Lokalsport: Triathlet Concha bleibt in Roth unter zehn Stunden
Diese Dreikämpfer des Triathlon Team Rheinberg durften sich in Roth das Finisher-T-Shirt überstreifen. Marcel Knauff fehlt. FOTO: NN
Rheinberg. Fernando Concha vom Triathlon Team (TT) Rheinberg hat in Roth über die Langdistanz sein großes Ziel erreicht. Nach 3800 Meter Schwimmen, 180 Kilometer Radfahren sowie einem Marathon blieb er unter der magischen Zehn-Stunden-Marke. Als 46. der M30-Klasse finishte Concha in 9:54,24 Stunden. Auch die beiden anderen Einzelstarter erzielten hervorragende Ergebnisse. Bernhard Steidl "rockte" die Distanz mit einer für ihn super Zeit (11:34,26), während Stefan Lubjuhn (beide M50) geplagt von Krämpfen nach 12:24,49 Stunden ins Ziel lief. Weitere neun Triathleten des Rheinberger Vereins stellten sich als Staffel der Herausforderung "Challenge Roth" - und das nicht ohne Dramen.

Schon im Vorfeld waren einige Hürden zu meistern. Für die zweite Staffel fiel Andreas Holtmann krankheitsbedingt aus, so dass plötzlich der Läufer fehlte.

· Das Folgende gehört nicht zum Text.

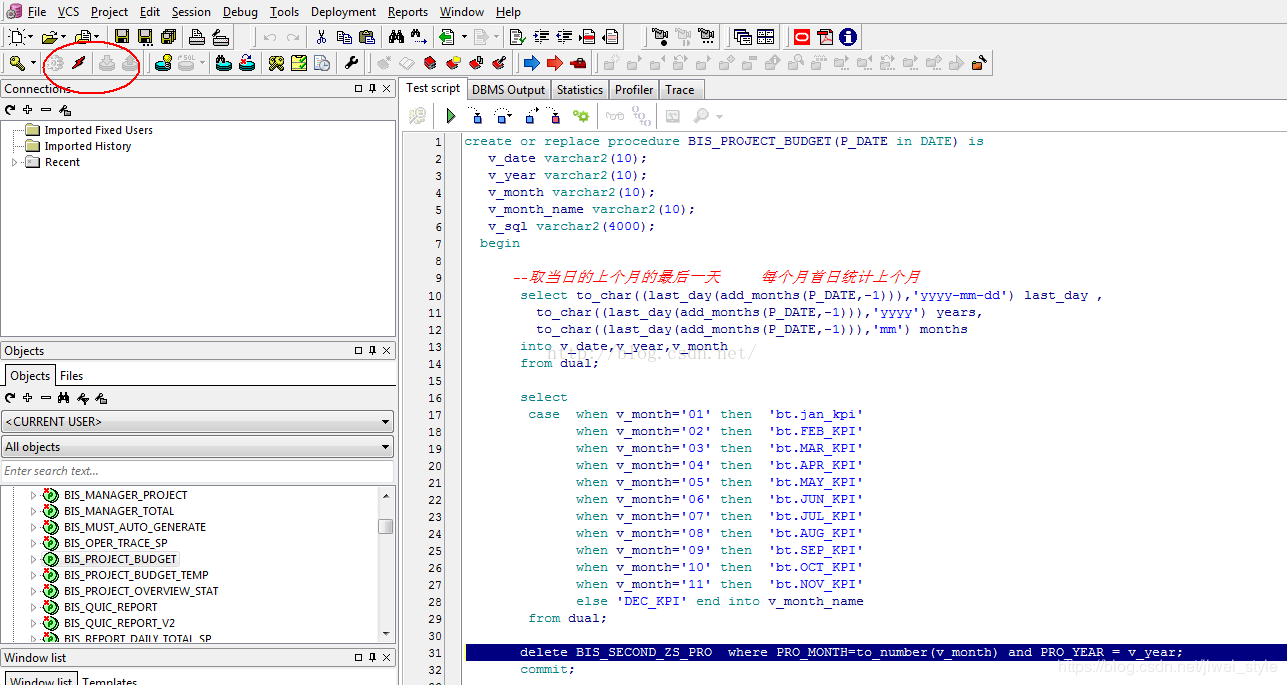Refresh the Connections panel list
Viewport: 1287px width, 685px height.
[x=10, y=110]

Diesen Part übernahm kurzfristig Alexander Panknin, der eigentlich als Schwimmer vorgesehen war. Er hatte erst vor fünf Wochen den Marathon in Duisburg absolviert und war gut vorbereitet. Die Rother Laufzeit von 3:37,42 Stunden ist aller Ehren wert. Marcel Knauff, der eigentlich nur zum Anfeuern seiner Vereinskameraden angereist war, half als Schwimmer aus. Stefan Rolke stieg aufs Rad, obwohl er unter Magenschmerzen litt. Trotz anfänglicher Schwierigkeiten lieferte das Trio in 10:21,31 Stunden das beste Rheinberger Staffelergebnis ab.

Die erste Staffel benötigte 11:02,01 Stunden. Der frisch gebackene Ehemann Burkhard Giesa konnte seine Schwimmzeit deutlich verbessern. Jens Gardemann ging als Radfahrer an den Start und wünschte sich danach als Rookie über die Langdistanz "neue Beine", wie der TT-Vorsitzende Wolfgang Louwen sagte. Daniel van der Bij lieferte eine glänzende Marathonzeit ab (3:26,57).

Die dritte Staffel war 12:05,44 Stunden unterwegs. Schwimmer Marco Spiga übergab an Louwen, der die geplante Radzeit (5:50) nicht realisieren konnte, da ihn ab Kilometer 100 Magenprobleme mit massiven Muskelkrämpfen heimsuchten. Immerhin konnte Markus Stricker auf der Marathinstrecke einige Zeit reinholen (3:32:13). Spiga sowie Louwen verabschiedeten sich in Roth vom aktiven Triathlonsport.